I’ve had an excellent harvest of tomatoes this year. The secret is to planted them as early as I possibly can so that they can put on enough growth to support fruit production. Now that these are harvested I will pull the spent vines up and prepare to plant a fall crop in about a month.

Getting ready for fall

Not a lot has been happening in the garden over the last month and a half. I’ve mostly just been waiting out the summer. My house has gotten about .75 in of rain since the middle of May, so I haven’t done much gardening. I do have a few things to show. I’ve been on a plant buying spree in anticipation of cooler fall temperatures. I pulled out all the sunflowers from the side perennial bed and some plant waiting to go in. Just some standard plants a purple coneflower, some ornamental grasses, a sedum, gaura et cetera. Admittedly it will take a while for this bed to fill in. I’m okay with that though. I’m leaving that big empty space in for a shrub, probably a torch bush.


The vegetable garden goes well. Again, I’m waiting on cooler temps for the tomatoes to begin setting fruit again (lows above 70 prevent the plants from fruiting). The bell peppers and okra are going just fine. I just planted potatoes, and the pumpkins need to be watered. I planted some lima beans a couple of weeks ago, but only three out of the whole pack sprouted, then two died, so I have one lima bean plant. I believe the culprit is a hoard of rolly pollies. They are everywhere, and I believe they decapitated the young sprouts. How that one lone bean survived I do not know.


I have finally finished the daylily raised bed and am waiting for it to cool down to plant them. We are still getting highs in the 100s daily. I’m going to wait until it at least stays below the low 90s to plant.


Finally, I bought some plants from Yucca Do Nursery which specializes in drought tolerant plants for TX. They were having a sale, and I got a Billbergia nutans, Ctenanthe setosa, Kaempferia x ‘Pink Lace’, Rhodea japonica, and Zephyranthes x ‘Aquarius’ (which bloomed due to the thorough watering I gave it at planting). The common name for Zephyranthes is Rain lily. They flower after a heavy rain. I have some orange ones growing natively in my lawn. I love them.
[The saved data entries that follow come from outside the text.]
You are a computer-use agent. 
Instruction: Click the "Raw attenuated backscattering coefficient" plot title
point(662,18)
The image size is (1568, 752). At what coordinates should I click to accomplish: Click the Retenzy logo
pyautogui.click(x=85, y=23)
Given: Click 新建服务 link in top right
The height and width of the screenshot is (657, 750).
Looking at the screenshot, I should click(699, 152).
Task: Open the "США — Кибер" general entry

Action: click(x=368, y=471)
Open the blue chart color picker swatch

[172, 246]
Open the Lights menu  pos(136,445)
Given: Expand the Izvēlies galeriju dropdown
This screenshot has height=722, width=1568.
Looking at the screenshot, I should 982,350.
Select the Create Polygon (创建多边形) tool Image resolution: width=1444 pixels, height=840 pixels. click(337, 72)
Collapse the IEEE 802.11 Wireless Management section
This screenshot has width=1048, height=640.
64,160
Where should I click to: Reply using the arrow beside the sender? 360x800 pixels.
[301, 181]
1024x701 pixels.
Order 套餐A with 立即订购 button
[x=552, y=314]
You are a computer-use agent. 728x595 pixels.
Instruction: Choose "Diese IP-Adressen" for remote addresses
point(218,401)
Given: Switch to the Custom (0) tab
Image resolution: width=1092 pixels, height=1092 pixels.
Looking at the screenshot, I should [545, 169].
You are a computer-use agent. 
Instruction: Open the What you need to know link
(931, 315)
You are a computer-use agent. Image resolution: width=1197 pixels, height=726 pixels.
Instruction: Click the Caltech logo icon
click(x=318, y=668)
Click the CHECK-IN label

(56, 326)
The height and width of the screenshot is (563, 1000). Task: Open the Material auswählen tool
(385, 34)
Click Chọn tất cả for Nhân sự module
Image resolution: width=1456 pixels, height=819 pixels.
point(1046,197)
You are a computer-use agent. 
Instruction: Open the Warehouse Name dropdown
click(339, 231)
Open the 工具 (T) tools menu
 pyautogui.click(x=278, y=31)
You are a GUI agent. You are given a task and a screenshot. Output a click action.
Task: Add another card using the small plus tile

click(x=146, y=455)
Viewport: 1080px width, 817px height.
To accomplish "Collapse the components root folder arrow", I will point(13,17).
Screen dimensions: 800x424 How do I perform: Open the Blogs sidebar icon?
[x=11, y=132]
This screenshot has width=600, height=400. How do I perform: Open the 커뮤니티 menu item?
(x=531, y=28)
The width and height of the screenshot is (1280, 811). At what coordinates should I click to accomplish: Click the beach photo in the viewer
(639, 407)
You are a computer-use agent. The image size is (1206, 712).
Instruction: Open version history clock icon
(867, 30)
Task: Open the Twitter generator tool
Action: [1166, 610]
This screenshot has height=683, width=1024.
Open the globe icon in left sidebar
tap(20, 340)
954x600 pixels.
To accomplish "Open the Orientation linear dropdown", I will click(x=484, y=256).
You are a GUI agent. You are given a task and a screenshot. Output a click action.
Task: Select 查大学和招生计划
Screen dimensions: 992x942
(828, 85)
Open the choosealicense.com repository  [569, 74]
I love daylilies. They are amazingly easy to grow, drought tolerant once established, give the potential for repeat bloomings throughout the year, pest resistant, slowly multiply, and are really easy to hybridize. In fact I have a hybrid daylily of my own called Stormy Sunset. The selection of daylilies here in College Station isn’t very good mostly because there are so few private nurseries around. So, I found an online supplier, and I ordered some daylilies from Smokeys Daylily Garden earlier this summer. They came in at the beginning of June, and since I didn’t have the bed I wanted to put them in completely ready I potted them up individually. I’m mostly pleased with the quality of fans (the name of an individual daylily plant), but some of them were lacking enough roots to get started well. Consequently I’ve had a couple of them die. That’s mostly to be expected, but some of the plants should never have been shipped. On the other hand some of the plants were so well developed that a few of them bloomed this month. (Top to bottom: ‘Hemerocallis Chicago Sunrise’, ‘Pardon Me’, ‘Apricot Charmer’) I’m impressed that some did bloom. Over the next month or so I will be finishing the raised bed I will be planting them in. Next summer they will still require a fair bit of water, but after that they should manage mostly on their own even with the hot July summers and drought.